2) Lo scrittore X, per fare giustizia allo spessore della sua opera e quindi del suo valore come artefice di quest'opera,  vorrebbe che la carta pregiata con il suo lavoro fosse inserita in una linea editoriale di un certo spessore e prestigio, con una storia editoriale di rilievo e con dei compagni di viaggio importanti, che facciano rumore al solo sentirli nominare, in modo da contribuire a dare risonanza e peso alla sua comparsa e quindi al suo nome e alla sua opera. La figura dello scrittore X continuerebbe in questo modo il suo viaggio astrale verso l'Olimpo dei grandi, staccando ancora di più le distanze con i poveri comuni mortali che lo credono ancora uno di loro, – senza sapere e aver compreso ancora chi davvero sia, quanto vale e dove arriverà e chi siano adesso i suoi nuovi compagni di classe. Eliminando sempre di più l'equivoco che il suo sia un talento comune, con uno scritto comune, con un'edizione comune, quindi misera, di serie C e di conseguenza con compagni di scuderia comuni. Nulla di tutto questo, signori. Lo scenario sarà del tutto diverso, invece, del tutto inequivocabile, si dirà lo scrittore X, immaginando già la loro faccia, quella degli scrittori comuni mortali, quelli del ghetto, per intenderci, quando vedranno nel catalogo il titolo del suo scritto, scrittore X dell'opera X, accanto al titolo dello scrittore Z, dell'opera Z. Nuovo elemento di attestazione, folgorante se i nomi saranno folgoranti, naturalmente. I poveri scrittoruncoli non crederanno ai loro occhi e lui intanto sarà stabilizzato nel suo valore, con l'adeguata attestazione che renderà inattacabile il grado e lo spessore artistico e culturale raggiunto attraverso la sua opera e il suo genio.
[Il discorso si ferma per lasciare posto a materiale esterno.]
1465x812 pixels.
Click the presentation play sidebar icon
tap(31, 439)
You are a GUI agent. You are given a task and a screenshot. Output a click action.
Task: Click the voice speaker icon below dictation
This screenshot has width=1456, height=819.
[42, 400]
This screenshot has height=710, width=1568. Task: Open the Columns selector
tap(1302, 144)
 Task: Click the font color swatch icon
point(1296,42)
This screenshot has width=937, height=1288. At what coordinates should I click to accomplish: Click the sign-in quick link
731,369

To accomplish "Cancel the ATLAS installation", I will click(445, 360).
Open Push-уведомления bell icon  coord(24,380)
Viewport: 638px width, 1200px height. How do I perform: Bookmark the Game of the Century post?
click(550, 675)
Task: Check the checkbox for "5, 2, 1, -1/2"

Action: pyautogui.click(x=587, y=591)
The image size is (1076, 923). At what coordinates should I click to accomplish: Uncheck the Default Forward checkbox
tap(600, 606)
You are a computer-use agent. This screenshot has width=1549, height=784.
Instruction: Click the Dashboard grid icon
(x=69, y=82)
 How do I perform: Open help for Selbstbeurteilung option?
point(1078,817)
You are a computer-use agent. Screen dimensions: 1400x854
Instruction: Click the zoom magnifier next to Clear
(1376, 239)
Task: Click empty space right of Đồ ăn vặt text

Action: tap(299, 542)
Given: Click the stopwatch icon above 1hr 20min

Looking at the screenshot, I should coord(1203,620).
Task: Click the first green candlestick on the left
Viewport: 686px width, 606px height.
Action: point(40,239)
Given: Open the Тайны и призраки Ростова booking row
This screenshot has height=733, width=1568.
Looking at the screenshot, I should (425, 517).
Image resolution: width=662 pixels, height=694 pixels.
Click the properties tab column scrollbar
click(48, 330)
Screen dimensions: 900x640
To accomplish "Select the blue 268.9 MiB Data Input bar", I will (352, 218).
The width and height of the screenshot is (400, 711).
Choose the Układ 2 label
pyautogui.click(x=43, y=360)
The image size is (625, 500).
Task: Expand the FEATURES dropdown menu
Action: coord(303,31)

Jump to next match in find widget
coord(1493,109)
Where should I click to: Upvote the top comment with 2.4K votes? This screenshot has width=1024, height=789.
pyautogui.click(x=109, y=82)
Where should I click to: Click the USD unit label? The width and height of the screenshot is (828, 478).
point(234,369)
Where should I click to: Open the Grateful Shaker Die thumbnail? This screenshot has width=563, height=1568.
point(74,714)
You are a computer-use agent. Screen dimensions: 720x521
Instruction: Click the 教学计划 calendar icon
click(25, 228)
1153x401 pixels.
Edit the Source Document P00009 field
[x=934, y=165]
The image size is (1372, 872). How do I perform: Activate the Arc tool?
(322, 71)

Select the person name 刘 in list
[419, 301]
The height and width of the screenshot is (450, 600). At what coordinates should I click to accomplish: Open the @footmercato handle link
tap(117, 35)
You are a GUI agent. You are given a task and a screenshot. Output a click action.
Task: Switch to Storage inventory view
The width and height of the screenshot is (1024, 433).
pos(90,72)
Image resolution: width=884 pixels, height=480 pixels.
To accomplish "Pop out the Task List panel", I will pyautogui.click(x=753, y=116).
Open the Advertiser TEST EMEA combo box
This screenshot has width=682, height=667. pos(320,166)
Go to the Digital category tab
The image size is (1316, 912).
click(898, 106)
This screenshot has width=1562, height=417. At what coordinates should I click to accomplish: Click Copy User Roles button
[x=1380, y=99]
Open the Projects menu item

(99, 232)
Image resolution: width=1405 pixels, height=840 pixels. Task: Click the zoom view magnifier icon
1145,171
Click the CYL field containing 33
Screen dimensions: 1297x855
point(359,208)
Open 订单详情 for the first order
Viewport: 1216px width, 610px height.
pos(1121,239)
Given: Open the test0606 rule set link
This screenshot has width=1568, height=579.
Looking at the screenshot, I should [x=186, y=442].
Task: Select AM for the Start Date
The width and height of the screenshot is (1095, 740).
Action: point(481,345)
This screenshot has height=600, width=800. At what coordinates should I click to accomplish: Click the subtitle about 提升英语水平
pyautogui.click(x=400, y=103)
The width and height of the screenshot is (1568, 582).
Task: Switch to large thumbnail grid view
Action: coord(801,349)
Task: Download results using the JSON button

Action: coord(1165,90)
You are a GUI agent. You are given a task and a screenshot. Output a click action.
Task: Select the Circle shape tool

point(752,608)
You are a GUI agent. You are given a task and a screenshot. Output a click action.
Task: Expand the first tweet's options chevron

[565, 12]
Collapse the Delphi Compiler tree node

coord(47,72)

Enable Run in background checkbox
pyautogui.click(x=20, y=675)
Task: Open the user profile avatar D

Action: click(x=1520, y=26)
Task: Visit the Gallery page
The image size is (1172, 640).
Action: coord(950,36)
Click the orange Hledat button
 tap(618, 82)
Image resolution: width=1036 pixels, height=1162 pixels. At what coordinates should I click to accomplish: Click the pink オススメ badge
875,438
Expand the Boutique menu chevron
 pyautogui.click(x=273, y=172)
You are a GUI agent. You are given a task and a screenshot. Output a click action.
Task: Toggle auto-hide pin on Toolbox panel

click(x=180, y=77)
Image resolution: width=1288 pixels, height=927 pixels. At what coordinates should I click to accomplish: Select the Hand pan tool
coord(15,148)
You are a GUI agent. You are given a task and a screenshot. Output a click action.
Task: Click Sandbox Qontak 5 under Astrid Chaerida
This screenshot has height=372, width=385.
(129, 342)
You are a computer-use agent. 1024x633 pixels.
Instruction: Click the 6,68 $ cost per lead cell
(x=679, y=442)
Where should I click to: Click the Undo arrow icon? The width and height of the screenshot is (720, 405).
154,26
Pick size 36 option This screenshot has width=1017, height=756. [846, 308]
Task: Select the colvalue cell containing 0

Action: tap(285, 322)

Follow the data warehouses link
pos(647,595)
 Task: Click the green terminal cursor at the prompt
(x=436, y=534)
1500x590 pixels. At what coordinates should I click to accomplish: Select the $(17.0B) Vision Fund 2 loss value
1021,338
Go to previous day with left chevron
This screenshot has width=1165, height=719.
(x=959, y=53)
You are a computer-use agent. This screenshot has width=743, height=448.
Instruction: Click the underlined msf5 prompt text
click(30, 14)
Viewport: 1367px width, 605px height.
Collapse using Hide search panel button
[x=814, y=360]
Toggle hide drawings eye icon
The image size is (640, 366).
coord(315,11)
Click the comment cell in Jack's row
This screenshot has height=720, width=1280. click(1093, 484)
Ancora tutto in ordine, a quanto pare, nel ragionamento lucido dello scrittoreX! Passiamo ai punti o requisiti successivi indispensabili:

3) Sarà fondamentale una copertina curatissima, mozzafiato. Con una grafica ultraprofessionale;  con i caratteri del nome del signor X molto grandi, centrati, ad attestare l'importanza del nome, del suo suono, del suo magnetismo. Del suo spessore.

4) Pretenderà inoltre una grossa distribuzione, qualcosa di capillare. Il libro del signor X deve essere reperibile dovunque. Nelle più grandi librerie, in quantita industriali, per sopperire alle innumerevoli richieste, dalle grandi città al piccolo paesino di montagna.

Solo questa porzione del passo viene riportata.